Она впервые почувствовала его в Москве сразу после разрыва с мужем. Вернулась к папе с мамой в старую квартиру на улице Чайковского. Села за свой любимый письменный стол и поняла, что больше не сможет жить здесь так, как жила прежде. Не потому, что еще любила своего бывшего мужа, а просто потому, что стала другой.
И мать это поняла, и отец… Когда ее распределили на работу в город, находящийся в двух тысячах километрах от Москвы, они не стали паниковать и обращаться за помощью к влиятельным знакомым. Мать погладила ее по голове, будто в школьные годы. Напутствовала самыми обыкновенными словами:
— Поезжай. Поживешь, поработаешь. Узнаешь новых людей, умных людей. Сама умнее станешь…
— Я буду скучать по Москве, — призналась Лада.
— Москва — твой родной город. Рано или поздно ты вернешься в Москву. Здесь для тебя всегда найдется место.
Отец сказал:
— Будь, дочка, в своей работе честной, справедливой, доброжелательной, спокойной. Люби людей.
Письма из Москвы приходили каждую неделю. Лада писала в Москву раз в месяц. Она предупредила об этом в день отъезда.
— Не обижайтесь. Я испорченная. Люблю читать письма, но не писать.
Мать философски ответила:
— Увы, такова доля родителей. Винить нам следует только самих себя. Значит, мы тебя так воспитали.
Отец не обиделся:
— Один раз в месяц — это нормально. И вполне достаточно. — Он всегда отличался тактом и верой в добро.

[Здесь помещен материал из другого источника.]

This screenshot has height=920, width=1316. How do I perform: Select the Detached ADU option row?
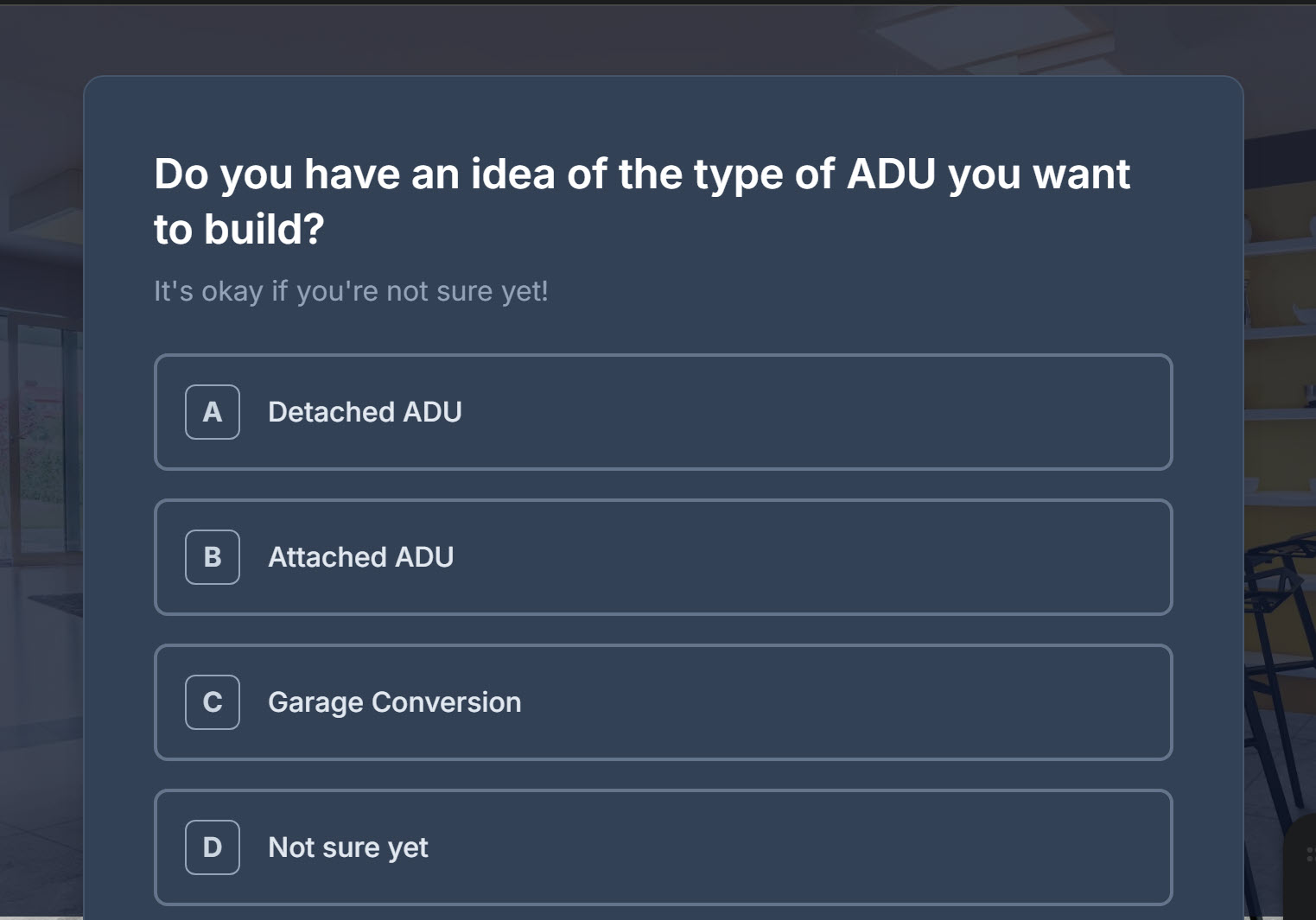[x=778, y=412]
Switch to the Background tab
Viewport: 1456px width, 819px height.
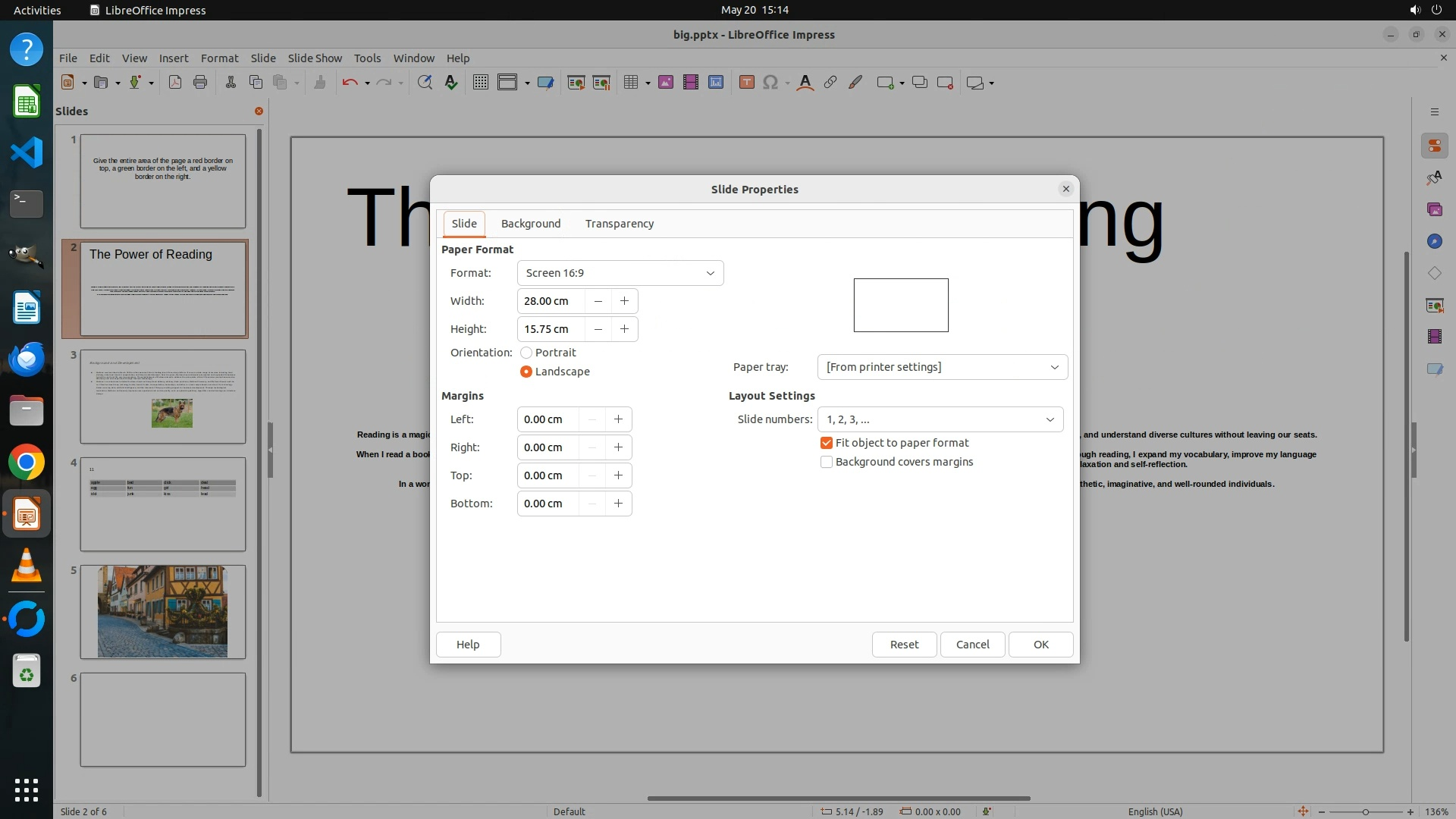pyautogui.click(x=531, y=224)
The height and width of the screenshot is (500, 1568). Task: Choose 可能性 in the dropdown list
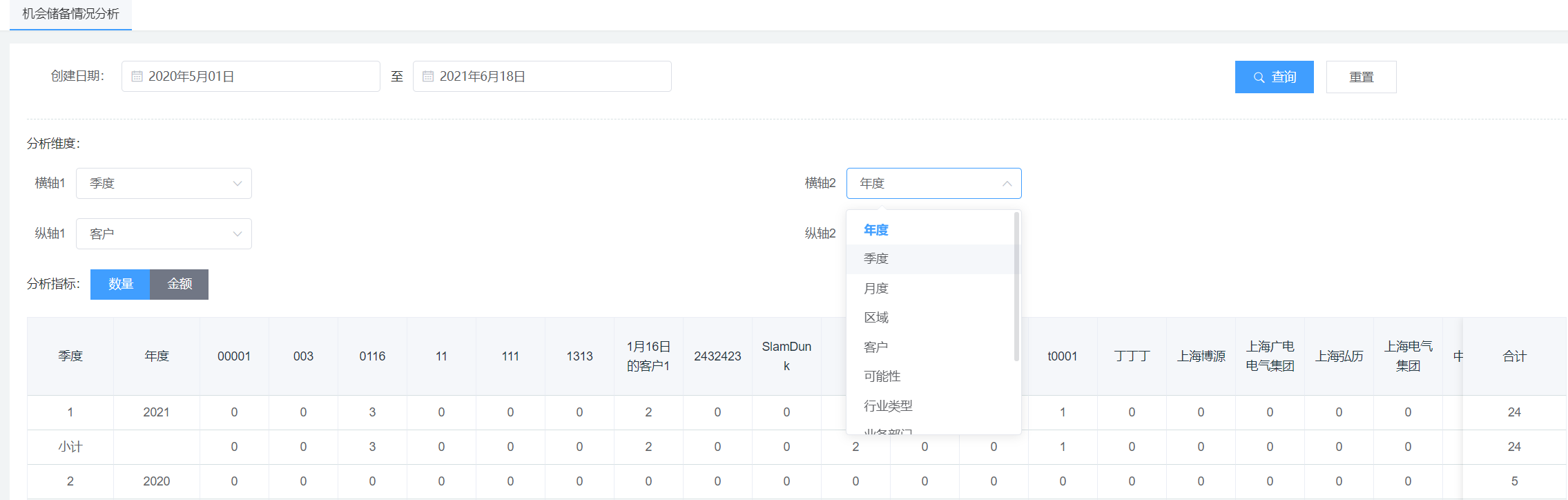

«Нужно написать сегодня», — поднимаясь со скамейки, подумала Лада. Сложила целлофановый пакет, спрятала в сумку.
Аллея к морскому вокзалу пролегла пустынная и темная. Кусты самшита доставали Ладе до плеча. Справа и слева шеренгами выстроились кипарисы. Их вершины гнулись под ветром, который с присвистом метался между кустами. Кусты шипели в ответ загадочно, жутковато. Фонарные столбы стояли над аллеей, но фонари почему-то не светили.
Покачивающаяся сутулая фигура вдруг отделилась от кустарника и пошла навстречу Ладе.
— Гражданка, скажите, сегодня вторник или среда? — Голос был пьяный, запах алкоголя перебивал запахи моря.
— Мама! — закричала Лада и со всех ног рванула вперед.
Она остановилась на площадке возле здания морского вокзала, легкого, белоснежного, освещенного ярко и щедро. Отдышалась. И только потом вошла в кафе «Бригантина». Кафе состояло из одного небольшого зала и буфетной стойки, за которой сверкал чистотой стенной холодильник с гнездами для бутылок. Столики в кафе были высокие, стулья к ним не требовались.
За столиком в углу у окна выпивали трое мужчин. Симпатичный молодой армянин рассказывал, как на обыкновенный самодур, предназначенный для ставриды, он поймал метрового катрана.
Лысоватый курносый тип в средней степени опьянения громко оборвал рассказ, воскликнув:
— Ша! Не заливай, Жорик. Таких катранов отродясь не бывает. Вам, сапожникам, соврать, что сплюнуть.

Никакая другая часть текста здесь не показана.